In November 2021 we reached a breaking point with one of our beloved daughters (age 19, having lived 4+ years in our home), as her incessant stealing, lying and unhealthy behaviors were tearing our family to pieces. Her exit from our home came after months (and, to be honest, years) of immense levels of distrust and rebellious incidents in the home. We had taken every measure possible to correct her, encourage her, pray for her, teach her and walk with her along the “straight and narrow” path of Christ, but to no avail. Her departure from our home in November brought relief but also prolonged heartache, as she was an integral member of our household and was deeply loved despite her flaws. 

Then, two months later in January 2022 two more of our beloved daughters (ages 18 and 17, having lived 4+ and 8+ years in our home, respectively) decided to leave our nest completely out of the blue, one of them giving us an hour’s notice before she packed up and disappeared from our lives. In Honduran culture, it is very common (and economically necessary) for young adults to continue living with their parents well into their twenties and/or until they get married (even as they work, go to college, etc.), so our teenage daughters’ sudden departure left in its wake many broken dreams, damaged relationships and things left unsaid, undone. We had many admirable goals and plans with both of them for 2022 (and beyond). We were knee-deep in the process of legally adopting these two when they decided to sever all significant ties with our family with little-to-no explanation, so the sting of rejection and broken family ties cuts even deeper.

In the midst of it all, my husband and I are having marital issues that oftentimes go untended-to, as our many other responsibilities and commitments oftentimes receive the largest part of our time and energy. Our marriage is left on the backburner. We are coming up on 9 years of marriage in June of this year, but we still have many areas that need urgent attention (and too little time and energy to tend to them). Please pray for our marriage.

It is not my intention to complain or to hang our family’s dirty underwear out where all can see; I simply ask for your honest prayers during this season, as our family has gone through many devastating storms over the past few months, some of which have caught us completely by surprise and left us speechless and hurt. (And, in the midst of the pain, life marches on and we still have 1 daughter and 3 sons at home, needing our attention, prayers, counsel and love in the midst of their own struggle to accept many of these painful new realities.) In many ways my husband Darwin and I are carefully and painstakingly re-evaluating our family life as we wonder silently before the Lord just where to go from here.

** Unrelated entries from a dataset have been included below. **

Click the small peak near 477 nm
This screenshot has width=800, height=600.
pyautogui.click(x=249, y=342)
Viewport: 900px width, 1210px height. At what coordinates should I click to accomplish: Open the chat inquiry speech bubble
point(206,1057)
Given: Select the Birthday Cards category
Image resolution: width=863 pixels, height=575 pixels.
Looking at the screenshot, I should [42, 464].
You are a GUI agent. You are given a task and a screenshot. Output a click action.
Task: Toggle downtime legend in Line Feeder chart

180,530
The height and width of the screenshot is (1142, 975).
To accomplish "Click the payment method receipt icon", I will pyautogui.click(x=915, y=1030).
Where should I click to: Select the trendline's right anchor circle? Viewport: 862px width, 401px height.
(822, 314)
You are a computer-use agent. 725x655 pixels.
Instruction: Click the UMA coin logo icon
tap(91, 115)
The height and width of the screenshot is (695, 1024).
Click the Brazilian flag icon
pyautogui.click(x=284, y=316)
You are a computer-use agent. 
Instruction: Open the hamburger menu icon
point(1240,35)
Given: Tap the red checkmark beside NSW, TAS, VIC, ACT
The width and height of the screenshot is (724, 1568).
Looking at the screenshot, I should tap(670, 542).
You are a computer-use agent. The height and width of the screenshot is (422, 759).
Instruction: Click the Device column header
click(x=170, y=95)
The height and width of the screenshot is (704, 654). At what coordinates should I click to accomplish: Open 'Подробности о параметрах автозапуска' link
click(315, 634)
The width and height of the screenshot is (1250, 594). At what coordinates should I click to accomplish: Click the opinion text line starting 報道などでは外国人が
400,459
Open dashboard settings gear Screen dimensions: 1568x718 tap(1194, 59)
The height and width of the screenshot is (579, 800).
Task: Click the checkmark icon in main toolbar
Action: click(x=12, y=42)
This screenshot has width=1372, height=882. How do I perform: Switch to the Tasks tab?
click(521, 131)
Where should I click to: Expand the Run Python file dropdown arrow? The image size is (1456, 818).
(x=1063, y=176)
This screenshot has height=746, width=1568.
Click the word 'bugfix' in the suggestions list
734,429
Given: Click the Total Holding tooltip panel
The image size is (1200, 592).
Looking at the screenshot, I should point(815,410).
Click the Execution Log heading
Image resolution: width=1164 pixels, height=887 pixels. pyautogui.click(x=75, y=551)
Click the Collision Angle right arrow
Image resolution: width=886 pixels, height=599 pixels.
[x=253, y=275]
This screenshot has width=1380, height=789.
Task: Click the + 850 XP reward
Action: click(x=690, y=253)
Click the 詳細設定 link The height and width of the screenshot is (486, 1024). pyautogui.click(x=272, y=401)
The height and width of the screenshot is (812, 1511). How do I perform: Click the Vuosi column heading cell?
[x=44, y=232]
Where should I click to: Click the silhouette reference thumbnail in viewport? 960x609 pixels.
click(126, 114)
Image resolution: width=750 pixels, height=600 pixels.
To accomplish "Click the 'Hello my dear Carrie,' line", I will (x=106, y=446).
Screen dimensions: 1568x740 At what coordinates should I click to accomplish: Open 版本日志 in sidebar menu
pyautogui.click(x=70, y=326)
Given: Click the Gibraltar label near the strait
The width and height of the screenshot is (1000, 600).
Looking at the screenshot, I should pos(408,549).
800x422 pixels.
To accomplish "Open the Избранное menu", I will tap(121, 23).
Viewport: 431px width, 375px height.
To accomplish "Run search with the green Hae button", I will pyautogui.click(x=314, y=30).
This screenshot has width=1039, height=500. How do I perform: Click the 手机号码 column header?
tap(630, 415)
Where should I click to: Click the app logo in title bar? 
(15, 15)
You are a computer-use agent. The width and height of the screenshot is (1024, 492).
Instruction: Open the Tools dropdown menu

In August of this year I am planning a month-long trip back to the United States for the first time in five years, Lord willing, and during my stay on star-spangled soil I have a 2-week-long retreat scheduled at a Christian counseling center to help me work through much of the traumas that I’ve experienced in this decade of living and serving in the trenches of the third world. We’ve weathered many painful, dangerous storms over the past several years – my husband’s violent kidnapping by a local gang, countless robberies (more than half of which have occurred within the walls of our home by our own children), the murder of several people who were close to us, betrayal/slander, the devastating breakdown of many of our key relationships, and others. 

Living in close context 24/7 with abused, abandoned children and teenagers whose biological parents taught them many destructive, anti-social behaviors in their early childhood brings about enormous levels of stress and compassion fatigue in the lives of foster- and adoptive parents like us. There is a very hazy line between what is work/service and what is personal/family time. On a normal day we arise at 4:00am and go nearly non-stop until about 7:30pm, oftentimes with little-to-no personal time or down time.

If you know a local foster family where you live or in your church congregation, I encourage you this week to reach out to them with a word of encouragement, offer to serve or help their family in some way, or simply lend them a listening ear and a prayerful heart, as foster- and adoptive families face incredible challenges that many “normal” families could not even begin to imagine.

Thank you for your honest prayers and continuing support, and please let us know how we can be praying for you as well, as the Lord has called us to bear one another’s burdens in love.